大鼠前列腺增生模型构建

一、激素诱导法

1. 丙酸睾酮注射

• 去势后注射：切除双侧睾丸（去势）以消除内源性雄激素，随后皮下或肌内注射丙酸睾酮（3-6 mg/kg，持续4-8周）。此方法可显著升高前列腺指数（前列腺湿重/体重），诱导腺体乳头状增生，腺腔内出现粉染物质，基底细胞及腺细胞增殖。

• 不去势直接注射：对未去势大鼠注射高剂量丙酸睾酮（5 mg/kg/d，连续4周），同样能有效诱导前列腺增生，腺体体积增大且腺腔扩张明显，操作更简便。

• 联合雌激素：去势后同时注射丙酸睾酮（4 mg/kg）和β-雌二醇（0.04 mg/kg），模拟雌雄激素失衡，前列腺湿重、体积指数及PCNA表达显著升高。

2. 缓释激素植入
   皮下植入含有睾酮（28.5 mg）和雌二醇（114 mg）的缓释颗粒，诱导3个月（小鼠）或1个月（大鼠），导致前列腺体积、膀胱重量及尿道长度显著增加，部分出现肾积水。

二、其他建模方法

1. 老龄模型
   选择18月龄自然老化大鼠，前列腺因年龄增长自发增生，注射激素混合物可进一步促进增生。老龄模型的前列腺湿重和指数显著高于青年大鼠。

2. 尿生殖窦植入
   将年轻小鼠尿生殖窦组织植入同龄小鼠前列腺，技术要求高，但能直接诱导组织增生。

3. 纤维增生性炎症模型
   向前列腺背叶注射消痔灵注射液（25%浓度），导致腺体硬化、粘连及结节形成，但此类模型更侧重纤维化病理。

模型验证指标

1. 形态学指标

• 前列腺指数：模型组显著高于对照组。

• 组织病理学：苏木精-伊红染色显示腺体排列紧密、腺腔扩张、乳头状增生；电镜观察腺泡增多、分泌颗粒堆积。

2. 生化与分子指标

• 激素水平：模型组血清或前列腺组织中睾酮（T）、双氢睾酮（DHT）及表皮生长因子（EGF）升高，雌二醇（E2）比例失调。

• 血管生成因子：血管内皮生长因子（VEGF）、转化生长因子β（TGF-β）及成纤维细胞生长因子（FGF）表达上调。

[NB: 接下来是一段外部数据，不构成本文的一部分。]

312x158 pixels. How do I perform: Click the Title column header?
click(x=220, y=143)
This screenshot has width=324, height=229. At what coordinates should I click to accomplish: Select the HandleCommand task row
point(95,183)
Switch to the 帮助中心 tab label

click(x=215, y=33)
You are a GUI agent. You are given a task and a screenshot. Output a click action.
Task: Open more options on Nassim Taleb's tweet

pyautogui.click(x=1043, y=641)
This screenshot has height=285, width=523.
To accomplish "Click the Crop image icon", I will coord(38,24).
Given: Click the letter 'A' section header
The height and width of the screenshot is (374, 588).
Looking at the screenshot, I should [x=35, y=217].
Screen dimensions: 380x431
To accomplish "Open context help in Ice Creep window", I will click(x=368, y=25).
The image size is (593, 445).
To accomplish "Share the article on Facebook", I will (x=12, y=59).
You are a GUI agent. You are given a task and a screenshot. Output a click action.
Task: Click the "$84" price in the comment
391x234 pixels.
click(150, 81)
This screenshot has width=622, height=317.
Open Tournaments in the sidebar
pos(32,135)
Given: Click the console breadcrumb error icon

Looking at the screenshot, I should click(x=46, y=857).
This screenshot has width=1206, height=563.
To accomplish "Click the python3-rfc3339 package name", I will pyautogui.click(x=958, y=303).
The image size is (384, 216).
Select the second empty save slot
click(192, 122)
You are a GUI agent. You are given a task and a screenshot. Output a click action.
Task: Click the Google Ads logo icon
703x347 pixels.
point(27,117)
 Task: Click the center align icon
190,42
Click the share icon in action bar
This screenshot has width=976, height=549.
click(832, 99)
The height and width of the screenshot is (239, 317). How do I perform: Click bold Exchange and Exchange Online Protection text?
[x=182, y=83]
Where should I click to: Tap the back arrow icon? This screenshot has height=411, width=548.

• 炎症因子：IL-6、TNF-α水平升高，与前列腺增生程度相关。

3. 分子机制

• 增殖标志物：PCNA表达增加，反映细胞增殖活性。

• 信号通路：IGF-1/IGF-1R通路激活与高脂饮食或睾酮诱导的增生相关。

方法比较与适用场景

1. 丙酸睾酮注射法：操作简便、成模率高，适用于药物疗效评价（如非那雄胺、戈舍瑞林等）。

2. 雌雄激素联合法：更贴近人类激素失衡病理，适合机制研究。

3. 老龄模型：模拟自然病程，但周期长、成本高。

注意事项

• 动物品系：SD大鼠常用（成模稳定），Wistar大鼠亦适用。

• 伦理与福利：需通过动物伦理审查，术后预防感染。

• 指标选择：结合形态学、生化和分子指标全面评估。